*** STORED DATA Section Begins ***

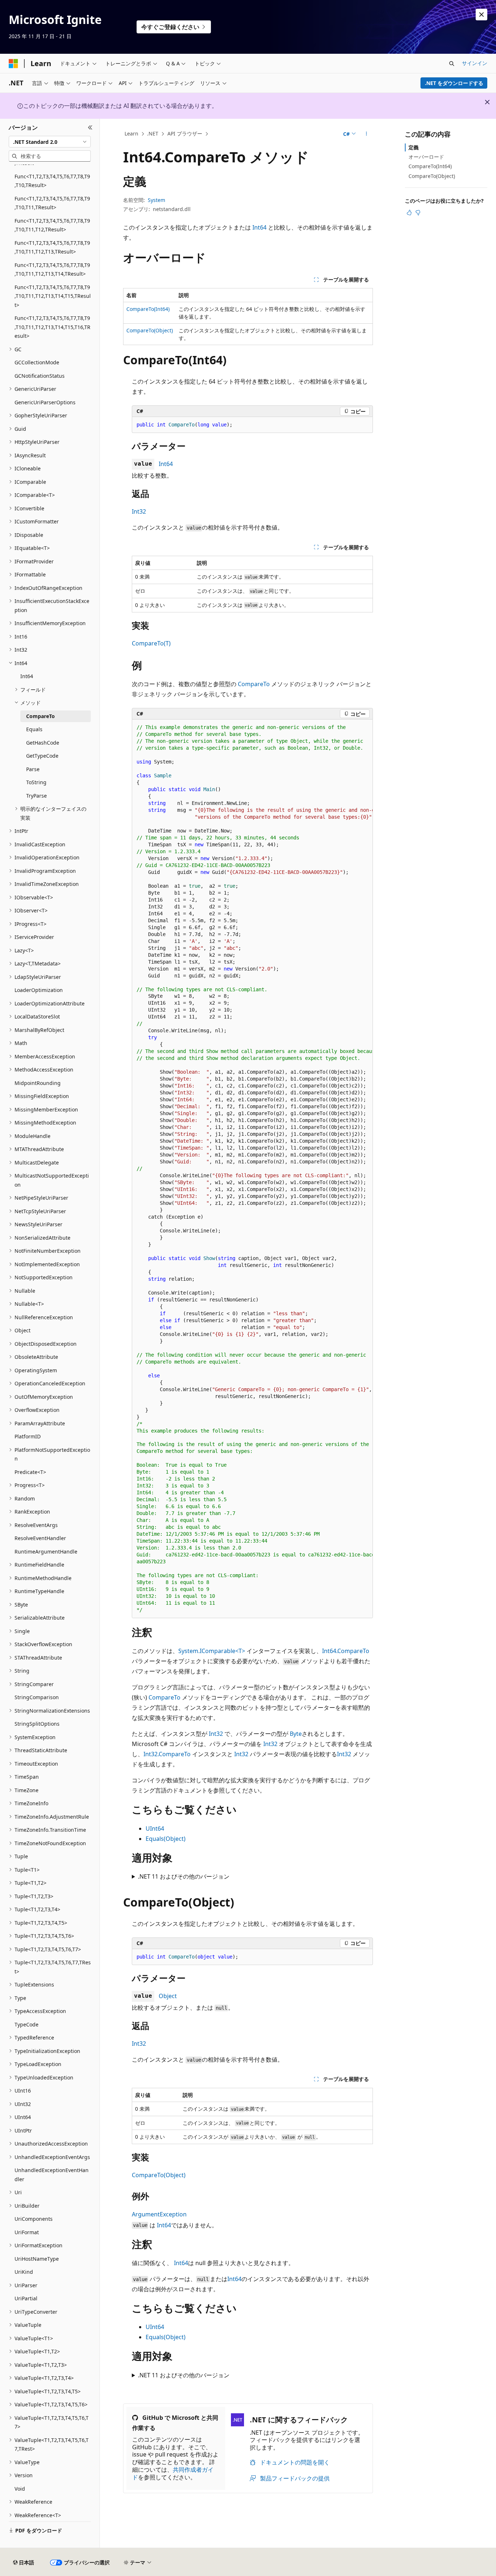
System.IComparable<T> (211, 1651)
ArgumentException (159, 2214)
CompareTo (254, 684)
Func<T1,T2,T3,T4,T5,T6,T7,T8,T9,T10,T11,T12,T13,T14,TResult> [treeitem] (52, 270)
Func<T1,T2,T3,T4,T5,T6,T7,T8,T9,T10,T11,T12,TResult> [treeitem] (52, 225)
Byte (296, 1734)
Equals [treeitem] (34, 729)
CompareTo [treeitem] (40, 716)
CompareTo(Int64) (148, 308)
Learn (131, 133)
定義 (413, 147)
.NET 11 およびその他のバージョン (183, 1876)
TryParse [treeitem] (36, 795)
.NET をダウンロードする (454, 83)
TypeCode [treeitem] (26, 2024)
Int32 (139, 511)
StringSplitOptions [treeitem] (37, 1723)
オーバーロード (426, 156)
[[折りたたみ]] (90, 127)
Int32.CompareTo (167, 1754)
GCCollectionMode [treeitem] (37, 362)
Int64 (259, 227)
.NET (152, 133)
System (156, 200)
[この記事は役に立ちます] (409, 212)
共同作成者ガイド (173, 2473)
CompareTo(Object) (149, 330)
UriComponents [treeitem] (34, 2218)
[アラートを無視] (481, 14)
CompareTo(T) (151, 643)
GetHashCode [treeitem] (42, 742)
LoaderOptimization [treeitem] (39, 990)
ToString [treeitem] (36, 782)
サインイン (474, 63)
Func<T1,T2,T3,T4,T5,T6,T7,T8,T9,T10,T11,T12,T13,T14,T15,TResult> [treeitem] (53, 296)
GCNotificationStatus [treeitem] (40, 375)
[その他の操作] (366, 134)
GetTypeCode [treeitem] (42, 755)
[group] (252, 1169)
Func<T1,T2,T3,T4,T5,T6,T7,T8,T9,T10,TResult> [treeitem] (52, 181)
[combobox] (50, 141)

*** STORED DATA Section Ends ***

◆ **INSTRUCTIONS FOR THE TASK**
Repeat, with no pictures, each line from the beginning of the data through the line containing "定義 (413, 147)", inclusive.

◆ **EXERCISE RESULT**
System.IComparable<T> (211, 1651)
ArgumentException (159, 2214)
CompareTo (254, 684)
Func<T1,T2,T3,T4,T5,T6,T7,T8,T9,T10,T11,T12,T13,T14,TResult> [treeitem] (52, 270)
Func<T1,T2,T3,T4,T5,T6,T7,T8,T9,T10,T11,T12,TResult> [treeitem] (52, 225)
Byte (296, 1734)
Equals [treeitem] (34, 729)
CompareTo [treeitem] (40, 716)
CompareTo(Int64) (148, 308)
Learn (131, 133)
定義 (413, 147)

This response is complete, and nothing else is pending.